Porte de Vincennes à Paris, un homme muni d'armes automatiques et d'explosifs fait irruption à la mi-journée dans la supérette Hyper Cacher. Un employé et trois clients, tous juifs, sont tués durant la prise d'otage. Le forcené est aussi l'auteur de la fusillade de la veille à Montrouge.

Il s'agit d'Amédy Coulibaly, délinquant de 32 ans qui a rencontré Chérif Kouachi en prison. Il déclare s'être "synchronisé" avec les tueurs de Charlie Hebdo et vouloir cibler "des juifs".

En fin d'après-midi, à Dammartin, un tumulte de détonations retentit. Les frères Kouachi sont tués en tentant de sortir. Un employé de l'imprimerie, caché sous un évier, est libéré. Au même instant, l'assaut est donné à l'Hyper Cacher. Coulibaly est abattu par la police.
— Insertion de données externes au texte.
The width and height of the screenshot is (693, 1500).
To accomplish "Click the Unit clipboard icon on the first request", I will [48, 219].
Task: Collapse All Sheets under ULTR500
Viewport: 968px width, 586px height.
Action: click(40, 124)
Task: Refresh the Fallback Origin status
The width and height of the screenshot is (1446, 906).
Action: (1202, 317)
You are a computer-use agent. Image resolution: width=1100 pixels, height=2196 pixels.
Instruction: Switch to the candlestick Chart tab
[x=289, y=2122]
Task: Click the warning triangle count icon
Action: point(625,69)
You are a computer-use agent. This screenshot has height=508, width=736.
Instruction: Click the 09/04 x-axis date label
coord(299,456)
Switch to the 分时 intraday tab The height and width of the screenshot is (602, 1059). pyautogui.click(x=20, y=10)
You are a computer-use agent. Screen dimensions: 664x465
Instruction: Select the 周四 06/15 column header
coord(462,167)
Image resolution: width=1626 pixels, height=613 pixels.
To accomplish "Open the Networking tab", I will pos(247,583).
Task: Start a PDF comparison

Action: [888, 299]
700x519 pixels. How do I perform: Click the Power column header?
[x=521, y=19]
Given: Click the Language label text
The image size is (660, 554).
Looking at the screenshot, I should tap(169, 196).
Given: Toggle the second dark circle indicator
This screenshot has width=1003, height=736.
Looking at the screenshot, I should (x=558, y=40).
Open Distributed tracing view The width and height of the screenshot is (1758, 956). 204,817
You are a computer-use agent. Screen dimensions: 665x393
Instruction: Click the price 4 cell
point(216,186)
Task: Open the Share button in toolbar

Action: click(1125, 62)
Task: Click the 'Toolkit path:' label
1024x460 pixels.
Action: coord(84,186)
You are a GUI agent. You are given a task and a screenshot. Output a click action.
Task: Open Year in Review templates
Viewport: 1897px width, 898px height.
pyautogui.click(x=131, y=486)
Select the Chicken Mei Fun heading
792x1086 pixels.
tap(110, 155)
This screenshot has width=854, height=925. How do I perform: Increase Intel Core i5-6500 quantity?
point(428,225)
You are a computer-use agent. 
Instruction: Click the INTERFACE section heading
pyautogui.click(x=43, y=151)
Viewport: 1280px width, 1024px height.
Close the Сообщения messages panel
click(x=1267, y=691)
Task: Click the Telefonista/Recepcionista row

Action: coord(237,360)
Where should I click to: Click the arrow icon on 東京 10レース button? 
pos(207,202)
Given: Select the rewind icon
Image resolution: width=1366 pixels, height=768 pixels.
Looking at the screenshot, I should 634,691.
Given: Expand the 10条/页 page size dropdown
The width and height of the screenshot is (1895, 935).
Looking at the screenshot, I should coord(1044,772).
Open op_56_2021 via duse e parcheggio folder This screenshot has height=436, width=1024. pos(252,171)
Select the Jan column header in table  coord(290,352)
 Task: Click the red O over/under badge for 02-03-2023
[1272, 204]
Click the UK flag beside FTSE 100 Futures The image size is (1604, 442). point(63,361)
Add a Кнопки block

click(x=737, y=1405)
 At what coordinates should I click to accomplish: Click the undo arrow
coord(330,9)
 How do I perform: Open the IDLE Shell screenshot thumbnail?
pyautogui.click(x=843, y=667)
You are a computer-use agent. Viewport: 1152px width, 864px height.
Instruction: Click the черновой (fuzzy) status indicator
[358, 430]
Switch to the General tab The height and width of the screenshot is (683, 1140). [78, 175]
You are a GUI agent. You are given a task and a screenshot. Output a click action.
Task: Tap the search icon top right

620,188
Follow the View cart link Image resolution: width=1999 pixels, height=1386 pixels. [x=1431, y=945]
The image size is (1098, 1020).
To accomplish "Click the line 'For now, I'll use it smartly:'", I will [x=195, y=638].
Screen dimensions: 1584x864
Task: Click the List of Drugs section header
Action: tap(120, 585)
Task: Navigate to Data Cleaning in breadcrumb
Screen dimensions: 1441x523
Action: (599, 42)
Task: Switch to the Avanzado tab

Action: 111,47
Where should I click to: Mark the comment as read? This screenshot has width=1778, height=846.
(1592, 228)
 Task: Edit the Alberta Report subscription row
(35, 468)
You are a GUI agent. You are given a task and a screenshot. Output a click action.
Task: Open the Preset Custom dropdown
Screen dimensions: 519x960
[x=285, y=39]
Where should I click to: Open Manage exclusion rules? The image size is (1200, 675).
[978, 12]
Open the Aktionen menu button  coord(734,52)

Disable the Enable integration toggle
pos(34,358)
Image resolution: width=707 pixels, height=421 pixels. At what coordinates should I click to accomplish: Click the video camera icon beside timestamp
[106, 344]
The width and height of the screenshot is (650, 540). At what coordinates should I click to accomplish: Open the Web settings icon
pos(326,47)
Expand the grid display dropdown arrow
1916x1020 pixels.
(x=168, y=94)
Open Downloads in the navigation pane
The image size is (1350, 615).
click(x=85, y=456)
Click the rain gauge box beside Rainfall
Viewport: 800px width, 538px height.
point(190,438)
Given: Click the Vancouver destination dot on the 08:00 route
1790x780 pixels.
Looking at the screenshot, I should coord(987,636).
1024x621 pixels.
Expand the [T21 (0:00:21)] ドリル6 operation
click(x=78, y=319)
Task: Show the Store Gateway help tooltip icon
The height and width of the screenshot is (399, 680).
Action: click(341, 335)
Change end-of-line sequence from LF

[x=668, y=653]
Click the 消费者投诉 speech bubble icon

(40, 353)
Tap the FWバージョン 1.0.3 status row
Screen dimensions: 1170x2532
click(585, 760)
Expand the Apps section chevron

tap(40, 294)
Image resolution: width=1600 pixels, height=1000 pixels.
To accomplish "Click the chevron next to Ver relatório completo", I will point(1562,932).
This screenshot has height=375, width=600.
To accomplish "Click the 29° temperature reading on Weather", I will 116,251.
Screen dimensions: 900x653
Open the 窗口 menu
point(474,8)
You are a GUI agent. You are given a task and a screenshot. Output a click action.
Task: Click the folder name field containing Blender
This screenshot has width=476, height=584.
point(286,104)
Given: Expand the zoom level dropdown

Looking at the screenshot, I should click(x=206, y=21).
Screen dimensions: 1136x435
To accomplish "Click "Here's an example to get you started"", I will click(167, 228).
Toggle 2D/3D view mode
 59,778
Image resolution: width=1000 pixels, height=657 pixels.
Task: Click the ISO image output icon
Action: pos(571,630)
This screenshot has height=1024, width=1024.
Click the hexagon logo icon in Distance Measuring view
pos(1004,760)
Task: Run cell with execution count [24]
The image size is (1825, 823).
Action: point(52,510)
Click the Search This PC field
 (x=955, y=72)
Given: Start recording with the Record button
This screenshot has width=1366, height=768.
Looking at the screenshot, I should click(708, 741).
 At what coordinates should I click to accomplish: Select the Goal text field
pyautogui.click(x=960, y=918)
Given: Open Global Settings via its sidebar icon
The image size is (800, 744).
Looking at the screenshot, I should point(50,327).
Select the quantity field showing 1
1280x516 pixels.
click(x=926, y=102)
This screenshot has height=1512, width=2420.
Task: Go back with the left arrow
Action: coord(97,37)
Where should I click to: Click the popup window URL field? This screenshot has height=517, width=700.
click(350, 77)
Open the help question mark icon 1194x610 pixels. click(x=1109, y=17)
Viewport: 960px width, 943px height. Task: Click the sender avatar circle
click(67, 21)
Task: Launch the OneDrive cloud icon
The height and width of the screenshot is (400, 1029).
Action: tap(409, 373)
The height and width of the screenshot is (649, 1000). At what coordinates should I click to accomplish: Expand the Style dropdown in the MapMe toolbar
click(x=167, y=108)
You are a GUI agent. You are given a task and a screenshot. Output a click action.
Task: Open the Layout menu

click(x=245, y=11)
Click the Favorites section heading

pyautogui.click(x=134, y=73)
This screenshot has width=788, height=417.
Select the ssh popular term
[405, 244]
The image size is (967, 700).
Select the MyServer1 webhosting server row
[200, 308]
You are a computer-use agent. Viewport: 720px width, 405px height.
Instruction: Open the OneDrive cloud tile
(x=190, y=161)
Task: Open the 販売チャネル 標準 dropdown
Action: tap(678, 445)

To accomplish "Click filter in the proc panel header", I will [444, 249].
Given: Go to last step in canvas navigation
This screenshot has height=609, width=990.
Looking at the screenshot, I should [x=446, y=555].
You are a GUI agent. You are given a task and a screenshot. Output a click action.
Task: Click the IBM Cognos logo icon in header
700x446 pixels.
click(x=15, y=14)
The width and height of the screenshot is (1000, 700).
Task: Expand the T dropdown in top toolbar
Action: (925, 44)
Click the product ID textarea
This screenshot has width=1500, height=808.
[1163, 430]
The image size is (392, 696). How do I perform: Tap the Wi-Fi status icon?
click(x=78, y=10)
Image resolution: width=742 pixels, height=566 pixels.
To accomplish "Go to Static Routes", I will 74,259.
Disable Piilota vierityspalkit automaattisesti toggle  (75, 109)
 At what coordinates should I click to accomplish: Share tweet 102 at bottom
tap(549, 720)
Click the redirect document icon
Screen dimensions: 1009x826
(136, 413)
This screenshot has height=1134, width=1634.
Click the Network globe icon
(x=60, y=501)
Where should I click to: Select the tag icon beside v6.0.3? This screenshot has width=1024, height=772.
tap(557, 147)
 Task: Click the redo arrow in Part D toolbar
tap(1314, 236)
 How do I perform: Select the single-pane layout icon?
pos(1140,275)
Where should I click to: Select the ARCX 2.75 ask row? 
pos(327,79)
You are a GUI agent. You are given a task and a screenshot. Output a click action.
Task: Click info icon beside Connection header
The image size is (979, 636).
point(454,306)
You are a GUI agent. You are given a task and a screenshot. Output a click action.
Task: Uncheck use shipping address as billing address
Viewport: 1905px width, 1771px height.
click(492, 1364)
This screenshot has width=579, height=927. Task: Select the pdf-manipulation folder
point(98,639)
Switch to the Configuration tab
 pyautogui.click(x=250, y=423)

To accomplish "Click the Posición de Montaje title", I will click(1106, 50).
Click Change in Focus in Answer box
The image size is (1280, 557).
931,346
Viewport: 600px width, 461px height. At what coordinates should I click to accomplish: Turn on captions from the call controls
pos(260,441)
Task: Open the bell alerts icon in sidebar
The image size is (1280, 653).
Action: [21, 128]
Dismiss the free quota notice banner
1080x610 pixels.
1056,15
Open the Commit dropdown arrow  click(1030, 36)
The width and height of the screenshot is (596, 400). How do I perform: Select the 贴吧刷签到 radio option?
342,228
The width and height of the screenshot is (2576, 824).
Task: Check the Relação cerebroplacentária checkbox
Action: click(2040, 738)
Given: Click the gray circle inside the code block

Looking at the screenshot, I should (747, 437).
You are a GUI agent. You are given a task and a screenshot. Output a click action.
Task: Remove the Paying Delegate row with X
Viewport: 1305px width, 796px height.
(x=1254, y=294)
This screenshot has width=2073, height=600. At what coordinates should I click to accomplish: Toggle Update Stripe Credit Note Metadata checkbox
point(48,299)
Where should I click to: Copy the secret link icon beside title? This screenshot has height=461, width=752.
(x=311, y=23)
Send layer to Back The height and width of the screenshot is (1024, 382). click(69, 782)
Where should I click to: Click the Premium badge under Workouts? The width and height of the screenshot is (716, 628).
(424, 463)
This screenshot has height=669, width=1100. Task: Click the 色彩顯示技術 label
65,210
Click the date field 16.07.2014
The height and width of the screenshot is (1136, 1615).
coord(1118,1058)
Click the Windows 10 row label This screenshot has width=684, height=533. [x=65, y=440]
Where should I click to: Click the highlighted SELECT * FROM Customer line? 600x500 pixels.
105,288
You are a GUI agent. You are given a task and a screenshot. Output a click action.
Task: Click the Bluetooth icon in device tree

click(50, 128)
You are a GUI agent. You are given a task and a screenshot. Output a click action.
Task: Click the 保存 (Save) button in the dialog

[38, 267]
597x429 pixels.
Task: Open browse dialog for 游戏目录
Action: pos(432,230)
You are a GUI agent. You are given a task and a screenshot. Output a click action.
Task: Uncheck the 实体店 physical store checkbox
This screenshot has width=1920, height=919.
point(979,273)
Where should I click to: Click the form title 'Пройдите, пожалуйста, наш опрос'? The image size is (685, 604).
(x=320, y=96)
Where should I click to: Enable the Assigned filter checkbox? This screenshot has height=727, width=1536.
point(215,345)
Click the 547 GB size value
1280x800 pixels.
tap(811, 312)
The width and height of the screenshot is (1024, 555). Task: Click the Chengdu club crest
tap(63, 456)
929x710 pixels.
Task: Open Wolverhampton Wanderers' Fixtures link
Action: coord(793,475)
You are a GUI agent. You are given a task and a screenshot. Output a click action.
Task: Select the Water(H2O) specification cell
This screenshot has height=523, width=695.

Les otages rescapés sortent.

François Hollande dénonce un "acte antisémite effroyable" et des "fanatiques qui n'ont rien à voir avec la religion musulmane".

Au total, les trois djihadistes ont tué 17 personnes: dessinateurs, journalistes, policiers, juifs.Avant d'être abattus, ils ont eu le temps de parler à des médias, se revendiquant d'Al-Qaïda pour les Kouachi et de l'EI pour Coulibaly.

Dimanche 11 janvier, Paris devient "la capitale du monde", selon l'expression du président Hollande. Entouré d'une cinquantaine de responsables étrangers, le chef de l'Etat défile en tête d'une "marche républicaine". L'Allemande Angela Merkel, les Premiers ministres britannique, espagnol, italien, turc, les présidents du Mali et de la Commission européenne ont fait le voyage.

Tous ne sont pas des champions de la "liberté d'expression". Mais tous marchent en silence bras dessus, bras dessous. Le Premier ministre israélien Benjamin Netanyahu est à quelques mètres du président palestinien Mahmoud Abbas.

Suit une foule énorme, bigarrée, aussi émue que festive et résolue. Elle proclame "je suis Charlie, juif, policier". En province, les Français défilent aussi en masse.

Au moins 3,7 millions de manifestants dans le pays, dont 1,2 à 1,6 million à Paris, un record depuis l'enterrement de Victor Hugo le 1er juin 1885.

A l'étranger, on marche aussi: Londres, Washington, Madrid. Salman Rushdie tweete: "Vive la France! Dans quel autre pays des millions de gens se rassembleraient tenant des crayons et des stylos pour défendre la liberté journalistique et artistique?".

Au pays qui a inventé le slogan "CRS, SS", on applaudit les hommes en uniforme en hommage aux trois policiers tués.

Le soir du 11 janvier, l'image des tueries fait place à celle de millions de silhouettes en rangs serrés, et aux visages de nouveaux héros: un jeune musulman malien, Lassana Bathily, qui a sauvé des otages juifs à l'Hyper Cacher, un flic musulman, Ahmed Merabet, tué au nom de l'islam.